For the bike/row, you're working with a minute or less. Shorten the calories/distance as needed to fit the time window.

For the air squats - set up with feet shoulder width apart. Reach your butt back and down, with heels down, drive your knees out and keep your chest up. Get your butt below your knees at the bottom and stand all the way up at the top of each rep.

For the push press hold a dumbbell in each hand at the shoulders. Feet are between hip and shoulder width apart. Chest up. Belly tight. Keep your heels down, let your knees track forward as you dip your hip. Chest stays lifted. Stand up fast. As the DBs pop up off the shoulders, press straight up to lock out.

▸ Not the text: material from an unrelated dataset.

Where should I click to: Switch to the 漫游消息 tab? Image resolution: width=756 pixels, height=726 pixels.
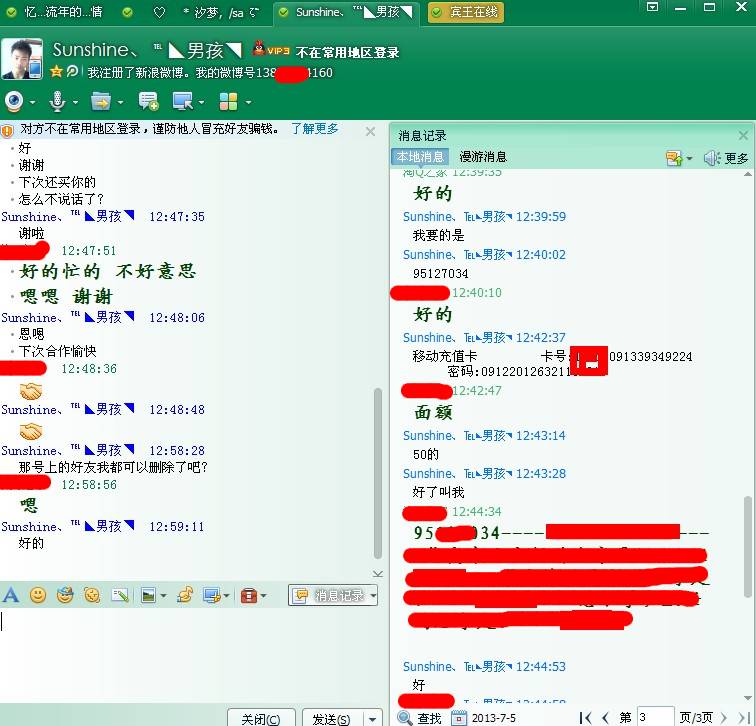(x=483, y=157)
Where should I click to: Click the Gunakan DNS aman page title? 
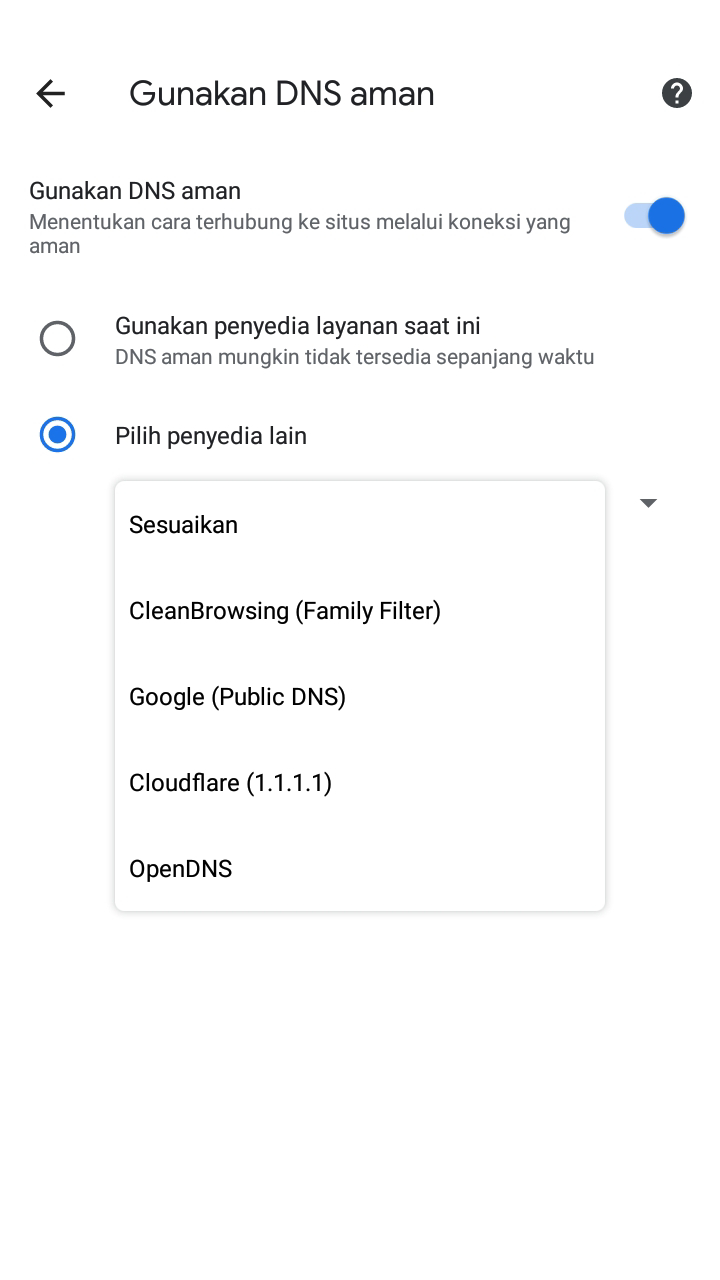click(282, 94)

Finish with biceps by the ears. Standing tall. Locked out elbows. Belly tight.

MAMA MODIFICATIONS

RUN/JOG - To avoid the added pressure to the pelvic floor that the impact from running can create, sub: Taps, Row, Bike, Farmer Carry, Sled Push/Drag, Quick Step Ups. If you're postpartum and working towards rehab-ing your core and pelvic floor you can choose from the same subs for pregnancy and/or scaling the distance that you run so that you can focus on your posture, breathing mechanics, and managing the pressure of your or and pelvic floor.

JERK/PRESS - Focus on proper alignment of your pelvis and spine. If you find yourself over-extending in your back or coning in your belly sub less weight, Strict Press, Seated Strict Press, or even Front Raises.